This page hosts the anonymized reviewed dataset for the SEO Informatica AI Visibility Benchmark 2026.06.

The dataset is designed to support benchmark claims about public service-business page readiness. It is not designed to expose the audited domains, publish private company findings, or claim market-wide averages.

Dataset Summary

Field	Value
Dataset name	SEO Informatica AI Visibility Benchmark Dataset
Version	2026.06
Run ID	`semantic-reviewed-50-2026-06-04`
Sample size	50 reviewed records
Unique anonymized domains	50
Collection period	June 3, 2026 UTC / June 4, 2026 IST
Domain publication	Domains and URLs withheld; all records use `domain_public=false`
Proposed public license	Attribution required to SEO Informatica; confirm final license before live publication
Reviewed CSV download	/downloads/ai-visibility-benchmark-2026-06-reviewed.csv
Reviewed JSON download	/downloads/ai-visibility-benchmark-2026-06-reviewed.json
Codebook	/downloads/ai-visibility-benchmark-codebook-2026-06.md
Rubric	/downloads/ducr-scoring-rubric-2026-06.json

What Is Public

The public dataset contains anonymized site IDs, domain hashes, verticals, page-quality fields, crawler-access fields, index/snippet fields, schema fields, DUCR scores, review status, and provenance fields.

The public dataset does not expose live domains, live URLs, private analytics, CRM data, server logs, client names, or owner-identifying review notes.

Field Groups

Site and sample metadata
Audited page URL fields with public values withheld
Crawl access fields
Index and snippet fields
Page-structure fields
Entity and source-clarity fields
Schema fields
DUCR scoring fields
Manual semantic review status
Provenance fields

Review Status

Review Status	Count
`semantic_review_approved`	22
`semantic_review_approved_with_caveat`	28

Rows marked with caveats were still accepted into the benchmark after semantic review, but the caveat label should remain visible so future readers understand that the sample was manually checked, not blindly accepted from automation.

Downloads

Reviewed CSV: /downloads/ai-visibility-benchmark-2026-06-reviewed.csv
Reviewed JSON: /downloads/ai-visibility-benchmark-2026-06-reviewed.json
Summary JSON: /downloads/ai-visibility-benchmark-summary-2026-06.json
Benchmark stats JSON: /downloads/benchmark-stats-2026-06.json
Codebook: /downloads/ai-visibility-benchmark-codebook-2026-06.md
DUCR rubric JSON: /downloads/ducr-scoring-rubric-2026-06.json
Semantic review overrides: /downloads/semantic-review-overrides-2026-06-04.csv
SHA256 checksums: /downloads/SHA256SUMS.txt

How To Cite The Dataset

Use the dataset version and date, not a vague page title.

Recommended citation format:

SEO Informatica. "Service-Business AI Visibility Benchmark Dataset." Version 2026.06. Collected June 3, 2026 UTC / June 4, 2026 IST. Reviewed anonymized sample of 50 service-business websites.

Known Gaps

This dataset uses public-page audits.
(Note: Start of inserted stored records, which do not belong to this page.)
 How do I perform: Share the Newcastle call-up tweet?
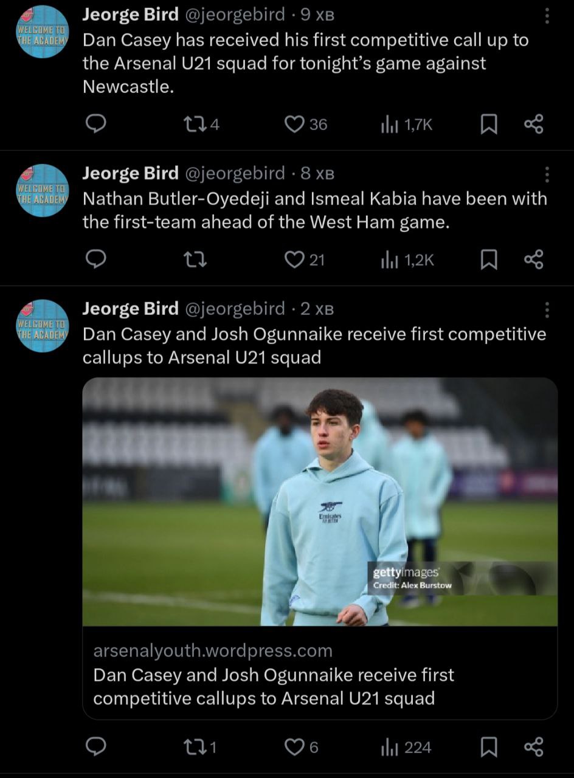(533, 124)
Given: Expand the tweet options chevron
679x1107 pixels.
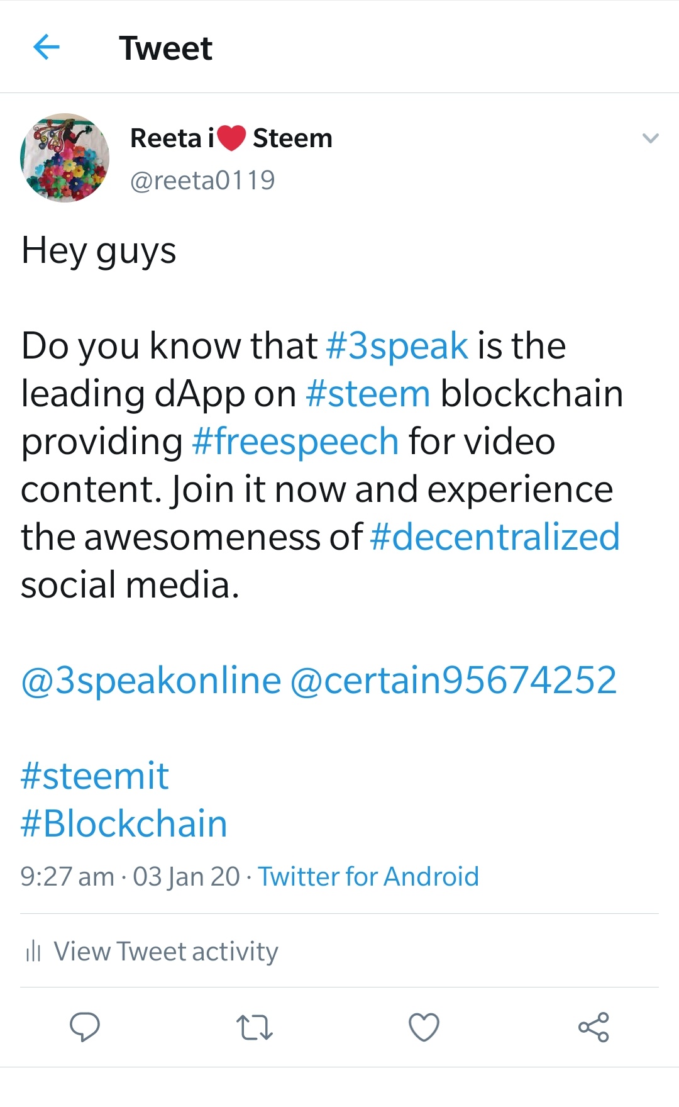Looking at the screenshot, I should coord(651,138).
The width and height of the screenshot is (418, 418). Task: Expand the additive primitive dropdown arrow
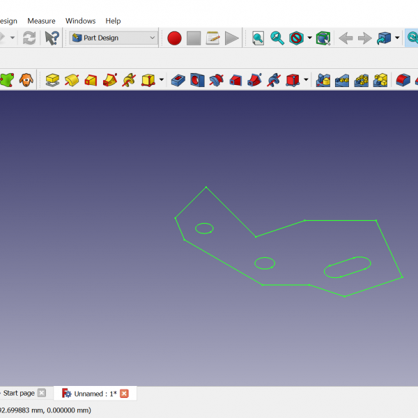pos(162,80)
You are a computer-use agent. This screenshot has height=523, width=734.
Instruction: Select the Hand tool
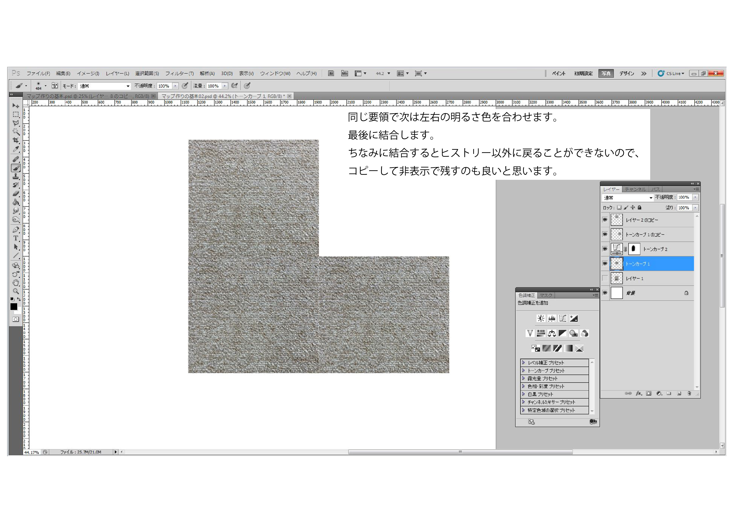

It cannot measure private analytics, CRM outcomes, hidden platform behavior, personalized AI answers, or guaranteed citation probability.

The sample is also vertically uneven. Consulting, accounting, and agency sites represent 35 of 50 rows, so vertical-level comparisons should be treated as descriptive unless the count is high enough to support stronger analysis.